======== Given passage

How to run Apache Spark Streaming against Apache Kafka¶

The following guide is to set up Apache Spark for structured streaming with Apache Kafka.

As a pre-requisite, Juju has to be installed together with a kubernetes-based juju controller.

Setup¶

First, create a fresh Juju model to be used as a workspace for spark-streaming experiments:

juju add-model spark-streaming

Deploy the Apache ZooKeeper and the Apache Kafka k8s-charms. Single units should be enough.

juju deploy zookeeper-k8s --series=jammy --channel=edge

juju deploy kafka-k8s --series=jammy --channel=edge

juju integrate  kafka-k8s  zookeeper-k8s

Deploy a test producer application, to write messages to Charmed Apache Kafka:

juju deploy kafka-test-app --series=jammy --channel=edge --config role=producer --config topic_name=spark-streaming-store --config num_messages=1000

juju integrate kafka-test-app  kafka-k8s

To consume these messages we need to establish a connection between Apache Spark and Apache Kafka, which requires credentials.

We need to deploy the data-integrator charm, which performs credential retrieval:

juju deploy data-integrator --series=jammy --channel=edge --config extra-user-roles=consumer,admin --config topic-name=spark-streaming-store

juju integrate data-integrator kafka-k8s 

juju run-action data-integrator/0 get-credentials --wait 

Note

We are using the service account set up in the previous examples.

We need to set up the environment in a Kubernetes pod launched in the same namespace as the Juju model (i.e. spark-streaming in this example).

The pod specification yaml goes as below:

apiVersion: v1
kind: Pod
metadata:
  name: testpod
spec:
  containers:
  - image: ghcr.io/canonical/charmed-spark:3.5-22.04_stable
    name: spark
    ports:
    - containerPort: 18080
    command: ["sleep"]
    args: ["3600"]

Note

Please make sure to use the correct tag for the version of Apache Spark that you’d like to use. For instance, if you want to use Apache Spark 4.0, you should use the image ghcr.io/canonical/charmed-spark:4.0-22.04_stable instead.

Create the pod in the same namespace as the Juju model.

Launch a Bash shell inside the test pod.

kubectl apply -f ./testpod.yaml --namespace=spark-streaming
kubectl exec -it testpod -n spark-streaming -- /bin/bash

Create a Kubernetes cluster configuration within the test pod shell session to be able to work with spark-client.

Launch a pyspark shell to read the structured stream from Apache Kafka.

cd /home/spark
mkdir .kube
cat > .kube/config << EOF
<<KUBECONFIG CONTENTS>>
EOF

spark-client.service-account-registry create --username hello --namespace spark-streaming

spark-client.service-account-registry list

spark-client.pyspark --username hello --namespace spark-streaming --conf spark.executor.instances=1 --conf spark.jars.ivy=/tmp --packages org.apache.spark:spark-streaming-kafka-0-10_2.12:3.5.8,org.apache.spark:spark-sql-kafka-0-10_2.12:3.5.8

Note

Please make sure to use the correct package for the version of Apache Spark (eg, 3.4.4, 3.5.8, 4.0.2) and Scala (eg, 2.12, 2.13) that you’d like to use. Please refer to the Sonatype query page for spark-streaming-kafka and spark-sql-kafka for the list of different versions.

================

■ **Work to complete**:
a: In the Spark streaming guide, condense the paragraph that begins "Please make sure to use the correct package" into a short bulleted list that keeps its main facts.
b: Retype the part of the Spark streaming guide between "spark-client.service-account-registry create --username" and "of different versions.", inclusive, with no changes.

======== Stored records

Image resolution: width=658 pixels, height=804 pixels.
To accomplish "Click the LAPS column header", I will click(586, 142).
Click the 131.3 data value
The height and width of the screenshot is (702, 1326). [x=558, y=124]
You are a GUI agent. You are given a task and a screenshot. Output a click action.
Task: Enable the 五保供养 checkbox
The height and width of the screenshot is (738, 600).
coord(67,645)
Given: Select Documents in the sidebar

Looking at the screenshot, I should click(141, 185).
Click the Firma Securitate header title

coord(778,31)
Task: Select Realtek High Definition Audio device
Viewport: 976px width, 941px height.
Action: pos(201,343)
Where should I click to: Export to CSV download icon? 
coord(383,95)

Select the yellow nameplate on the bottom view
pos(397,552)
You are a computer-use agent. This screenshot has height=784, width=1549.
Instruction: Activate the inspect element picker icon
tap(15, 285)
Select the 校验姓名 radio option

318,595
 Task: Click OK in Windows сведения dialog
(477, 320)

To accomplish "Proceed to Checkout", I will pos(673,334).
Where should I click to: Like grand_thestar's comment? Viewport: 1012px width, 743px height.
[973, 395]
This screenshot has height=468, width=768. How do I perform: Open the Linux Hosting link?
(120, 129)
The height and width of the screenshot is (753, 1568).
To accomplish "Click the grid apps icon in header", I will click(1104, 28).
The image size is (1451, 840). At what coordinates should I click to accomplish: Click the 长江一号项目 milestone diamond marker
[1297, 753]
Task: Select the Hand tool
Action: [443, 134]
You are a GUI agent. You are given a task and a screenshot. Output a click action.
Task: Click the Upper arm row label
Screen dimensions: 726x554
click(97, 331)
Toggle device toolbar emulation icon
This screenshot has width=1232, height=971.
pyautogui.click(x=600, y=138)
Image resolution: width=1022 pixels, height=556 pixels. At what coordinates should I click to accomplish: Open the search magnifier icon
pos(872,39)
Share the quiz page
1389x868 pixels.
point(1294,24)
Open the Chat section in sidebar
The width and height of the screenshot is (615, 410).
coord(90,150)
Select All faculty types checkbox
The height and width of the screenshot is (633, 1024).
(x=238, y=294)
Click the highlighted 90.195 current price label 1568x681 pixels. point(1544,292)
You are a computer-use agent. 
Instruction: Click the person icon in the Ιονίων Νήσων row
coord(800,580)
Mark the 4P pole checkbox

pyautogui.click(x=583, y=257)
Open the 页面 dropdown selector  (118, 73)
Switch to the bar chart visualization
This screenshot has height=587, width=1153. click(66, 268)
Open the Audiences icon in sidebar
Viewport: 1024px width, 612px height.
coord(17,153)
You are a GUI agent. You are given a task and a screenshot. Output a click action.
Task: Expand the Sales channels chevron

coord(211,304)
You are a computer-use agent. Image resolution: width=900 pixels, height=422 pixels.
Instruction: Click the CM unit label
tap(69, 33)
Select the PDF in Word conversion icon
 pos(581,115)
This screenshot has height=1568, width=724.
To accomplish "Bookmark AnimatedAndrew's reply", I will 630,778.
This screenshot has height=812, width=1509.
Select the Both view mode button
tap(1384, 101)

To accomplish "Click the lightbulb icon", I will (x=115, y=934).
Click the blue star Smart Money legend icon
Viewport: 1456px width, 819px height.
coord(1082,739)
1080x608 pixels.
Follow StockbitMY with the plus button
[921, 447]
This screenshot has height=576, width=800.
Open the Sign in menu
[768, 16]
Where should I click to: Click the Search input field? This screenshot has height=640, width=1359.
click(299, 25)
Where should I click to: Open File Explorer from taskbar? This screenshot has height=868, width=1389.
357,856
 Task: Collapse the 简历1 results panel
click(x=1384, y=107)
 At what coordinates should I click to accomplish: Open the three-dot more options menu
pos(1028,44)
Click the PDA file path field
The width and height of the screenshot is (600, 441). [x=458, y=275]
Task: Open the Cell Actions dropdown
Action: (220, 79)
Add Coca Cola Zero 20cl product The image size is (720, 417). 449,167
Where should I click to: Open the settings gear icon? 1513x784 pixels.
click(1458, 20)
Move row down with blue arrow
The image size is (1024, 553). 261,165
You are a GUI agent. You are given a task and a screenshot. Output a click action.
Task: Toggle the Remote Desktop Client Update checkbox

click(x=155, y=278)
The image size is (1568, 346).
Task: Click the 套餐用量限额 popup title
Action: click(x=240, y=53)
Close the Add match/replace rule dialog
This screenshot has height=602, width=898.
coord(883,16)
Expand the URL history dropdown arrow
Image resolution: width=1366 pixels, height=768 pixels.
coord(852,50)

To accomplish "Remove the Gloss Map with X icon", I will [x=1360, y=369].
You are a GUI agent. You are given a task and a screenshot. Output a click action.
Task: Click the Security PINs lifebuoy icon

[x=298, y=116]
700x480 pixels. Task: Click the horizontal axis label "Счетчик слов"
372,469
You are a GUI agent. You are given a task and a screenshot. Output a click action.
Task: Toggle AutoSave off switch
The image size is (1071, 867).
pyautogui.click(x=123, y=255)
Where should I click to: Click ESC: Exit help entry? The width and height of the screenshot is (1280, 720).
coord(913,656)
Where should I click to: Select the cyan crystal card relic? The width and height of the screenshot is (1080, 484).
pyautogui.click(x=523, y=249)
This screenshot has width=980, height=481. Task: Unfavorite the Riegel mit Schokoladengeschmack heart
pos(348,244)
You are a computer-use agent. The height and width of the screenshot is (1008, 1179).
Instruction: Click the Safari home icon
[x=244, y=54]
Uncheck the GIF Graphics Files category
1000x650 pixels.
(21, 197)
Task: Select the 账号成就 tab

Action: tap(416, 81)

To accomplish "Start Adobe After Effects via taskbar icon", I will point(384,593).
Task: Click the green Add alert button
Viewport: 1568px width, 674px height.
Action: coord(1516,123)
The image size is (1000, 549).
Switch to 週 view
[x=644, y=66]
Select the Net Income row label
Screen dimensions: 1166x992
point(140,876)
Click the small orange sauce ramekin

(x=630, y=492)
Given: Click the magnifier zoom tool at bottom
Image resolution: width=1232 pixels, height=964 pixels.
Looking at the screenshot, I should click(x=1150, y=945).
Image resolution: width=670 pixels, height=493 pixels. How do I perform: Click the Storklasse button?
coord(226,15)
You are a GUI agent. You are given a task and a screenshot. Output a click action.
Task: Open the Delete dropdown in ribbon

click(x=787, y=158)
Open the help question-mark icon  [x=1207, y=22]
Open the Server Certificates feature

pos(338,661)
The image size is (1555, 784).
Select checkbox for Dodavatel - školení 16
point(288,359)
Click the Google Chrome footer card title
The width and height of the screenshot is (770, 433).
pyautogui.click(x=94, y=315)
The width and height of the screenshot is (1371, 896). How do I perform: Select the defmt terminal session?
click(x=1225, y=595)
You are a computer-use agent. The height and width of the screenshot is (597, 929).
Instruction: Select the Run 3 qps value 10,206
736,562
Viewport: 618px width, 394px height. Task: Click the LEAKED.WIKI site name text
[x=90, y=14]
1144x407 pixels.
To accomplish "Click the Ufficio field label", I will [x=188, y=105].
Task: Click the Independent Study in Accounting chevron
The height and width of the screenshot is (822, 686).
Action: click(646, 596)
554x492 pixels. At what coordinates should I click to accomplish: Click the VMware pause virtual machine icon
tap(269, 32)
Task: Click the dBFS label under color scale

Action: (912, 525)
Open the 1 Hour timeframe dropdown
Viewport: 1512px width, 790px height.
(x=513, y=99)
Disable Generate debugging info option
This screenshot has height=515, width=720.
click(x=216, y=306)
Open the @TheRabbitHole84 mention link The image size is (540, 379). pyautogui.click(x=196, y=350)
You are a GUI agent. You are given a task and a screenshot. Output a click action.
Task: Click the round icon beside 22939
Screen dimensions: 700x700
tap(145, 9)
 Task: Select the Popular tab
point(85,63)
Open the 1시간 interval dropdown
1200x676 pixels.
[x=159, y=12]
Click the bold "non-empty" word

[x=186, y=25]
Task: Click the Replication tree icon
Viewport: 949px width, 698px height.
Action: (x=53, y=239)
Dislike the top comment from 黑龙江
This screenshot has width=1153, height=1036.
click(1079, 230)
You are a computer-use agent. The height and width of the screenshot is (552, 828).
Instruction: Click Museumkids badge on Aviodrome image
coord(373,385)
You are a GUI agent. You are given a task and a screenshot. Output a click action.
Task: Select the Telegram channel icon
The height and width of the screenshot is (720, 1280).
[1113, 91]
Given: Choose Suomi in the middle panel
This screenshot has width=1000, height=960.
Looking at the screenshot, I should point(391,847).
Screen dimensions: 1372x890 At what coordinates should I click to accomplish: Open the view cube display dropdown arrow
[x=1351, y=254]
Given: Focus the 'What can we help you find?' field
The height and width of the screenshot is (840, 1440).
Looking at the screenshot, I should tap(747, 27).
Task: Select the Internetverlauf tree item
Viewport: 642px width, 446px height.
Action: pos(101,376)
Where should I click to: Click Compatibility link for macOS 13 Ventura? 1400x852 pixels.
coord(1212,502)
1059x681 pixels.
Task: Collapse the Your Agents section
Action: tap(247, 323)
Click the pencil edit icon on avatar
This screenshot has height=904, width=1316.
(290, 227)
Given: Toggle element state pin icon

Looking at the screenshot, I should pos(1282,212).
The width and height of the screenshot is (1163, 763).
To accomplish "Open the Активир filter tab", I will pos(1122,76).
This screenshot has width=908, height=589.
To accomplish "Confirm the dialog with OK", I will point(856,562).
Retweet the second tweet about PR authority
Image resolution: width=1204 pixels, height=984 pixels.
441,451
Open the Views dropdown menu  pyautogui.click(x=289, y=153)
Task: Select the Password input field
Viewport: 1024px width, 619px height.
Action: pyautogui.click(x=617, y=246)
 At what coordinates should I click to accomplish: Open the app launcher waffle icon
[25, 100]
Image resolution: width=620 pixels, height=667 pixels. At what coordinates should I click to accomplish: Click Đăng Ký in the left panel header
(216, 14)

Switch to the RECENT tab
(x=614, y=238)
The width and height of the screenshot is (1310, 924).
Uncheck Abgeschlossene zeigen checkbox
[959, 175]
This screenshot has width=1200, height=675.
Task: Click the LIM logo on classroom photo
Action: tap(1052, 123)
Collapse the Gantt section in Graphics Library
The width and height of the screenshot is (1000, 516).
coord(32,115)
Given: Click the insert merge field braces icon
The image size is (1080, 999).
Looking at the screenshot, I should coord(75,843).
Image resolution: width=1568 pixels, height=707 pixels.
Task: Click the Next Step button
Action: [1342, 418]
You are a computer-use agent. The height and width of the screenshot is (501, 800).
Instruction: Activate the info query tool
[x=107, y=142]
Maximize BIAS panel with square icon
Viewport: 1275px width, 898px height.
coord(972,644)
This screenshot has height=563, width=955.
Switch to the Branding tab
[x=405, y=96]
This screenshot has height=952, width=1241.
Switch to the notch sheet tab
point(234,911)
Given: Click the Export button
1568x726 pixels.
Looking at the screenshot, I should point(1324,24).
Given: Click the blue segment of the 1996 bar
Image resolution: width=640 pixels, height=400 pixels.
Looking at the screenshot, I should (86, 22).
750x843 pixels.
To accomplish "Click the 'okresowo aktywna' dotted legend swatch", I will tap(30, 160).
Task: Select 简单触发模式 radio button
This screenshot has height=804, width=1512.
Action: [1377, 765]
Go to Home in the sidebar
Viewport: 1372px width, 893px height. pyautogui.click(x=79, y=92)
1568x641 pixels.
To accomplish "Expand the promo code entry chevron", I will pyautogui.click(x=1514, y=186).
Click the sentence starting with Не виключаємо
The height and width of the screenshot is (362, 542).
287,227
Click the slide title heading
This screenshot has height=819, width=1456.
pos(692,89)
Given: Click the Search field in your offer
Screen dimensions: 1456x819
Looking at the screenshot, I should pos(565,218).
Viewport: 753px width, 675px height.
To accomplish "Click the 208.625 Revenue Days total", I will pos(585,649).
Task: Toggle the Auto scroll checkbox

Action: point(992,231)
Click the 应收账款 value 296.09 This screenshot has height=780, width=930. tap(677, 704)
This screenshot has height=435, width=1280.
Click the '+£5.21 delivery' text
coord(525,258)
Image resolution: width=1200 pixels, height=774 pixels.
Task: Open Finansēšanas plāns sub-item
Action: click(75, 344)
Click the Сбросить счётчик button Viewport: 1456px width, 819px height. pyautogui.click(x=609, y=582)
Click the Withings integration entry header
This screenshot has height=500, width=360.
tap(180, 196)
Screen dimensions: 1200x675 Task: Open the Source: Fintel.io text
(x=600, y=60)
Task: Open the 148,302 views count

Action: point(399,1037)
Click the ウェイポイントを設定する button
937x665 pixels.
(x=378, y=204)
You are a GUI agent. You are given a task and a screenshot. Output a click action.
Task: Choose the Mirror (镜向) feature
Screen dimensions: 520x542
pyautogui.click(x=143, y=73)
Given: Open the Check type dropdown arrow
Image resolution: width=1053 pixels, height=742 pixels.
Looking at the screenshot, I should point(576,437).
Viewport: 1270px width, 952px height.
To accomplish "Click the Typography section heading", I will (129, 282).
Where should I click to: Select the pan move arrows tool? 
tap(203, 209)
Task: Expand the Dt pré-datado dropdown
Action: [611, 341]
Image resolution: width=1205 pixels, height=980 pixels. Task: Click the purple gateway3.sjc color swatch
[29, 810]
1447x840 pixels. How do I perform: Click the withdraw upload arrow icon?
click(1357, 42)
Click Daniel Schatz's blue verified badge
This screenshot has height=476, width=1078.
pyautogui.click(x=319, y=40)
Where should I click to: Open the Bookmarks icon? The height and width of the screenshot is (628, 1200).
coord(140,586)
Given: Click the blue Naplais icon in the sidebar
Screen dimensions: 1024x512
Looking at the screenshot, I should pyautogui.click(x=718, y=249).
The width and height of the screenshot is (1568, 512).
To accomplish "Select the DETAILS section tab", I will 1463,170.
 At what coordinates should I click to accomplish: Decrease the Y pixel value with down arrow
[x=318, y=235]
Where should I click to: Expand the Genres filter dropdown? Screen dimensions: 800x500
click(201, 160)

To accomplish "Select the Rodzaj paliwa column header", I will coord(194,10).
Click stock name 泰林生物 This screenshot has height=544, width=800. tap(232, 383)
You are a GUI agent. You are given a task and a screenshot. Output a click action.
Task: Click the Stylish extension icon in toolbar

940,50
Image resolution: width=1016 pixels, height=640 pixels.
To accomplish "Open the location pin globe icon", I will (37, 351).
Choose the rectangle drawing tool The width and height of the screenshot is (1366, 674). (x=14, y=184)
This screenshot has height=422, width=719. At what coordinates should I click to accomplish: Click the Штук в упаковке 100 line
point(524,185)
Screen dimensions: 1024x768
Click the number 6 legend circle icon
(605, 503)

================

■ **Results for the exercise**:
a:
- Use the package that matches your Apache Spark version (e.g., 3.4.4, 3.5.8, 4.0.2) and Scala version (e.g., 2.12, 2.13).
- For the list of available versions, see the Sonatype query page for spark-streaming-kafka and spark-sql-kafka.

b:
spark-client.service-account-registry create --username hello --namespace spark-streaming

spark-client.service-account-registry list

spark-client.pyspark --username hello --namespace spark-streaming --conf spark.executor.instances=1 --conf spark.jars.ivy=/tmp --packages org.apache.spark:spark-streaming-kafka-0-10_2.12:3.5.8,org.apache.spark:spark-sql-kafka-0-10_2.12:3.5.8

Note

Please make sure to use the correct package for the version of Apache Spark (eg, 3.4.4, 3.5.8, 4.0.2) and Scala (eg, 2.12, 2.13) that you’d like to use. Please refer to the Sonatype query page for spark-streaming-kafka and spark-sql-kafka for the list of different versions.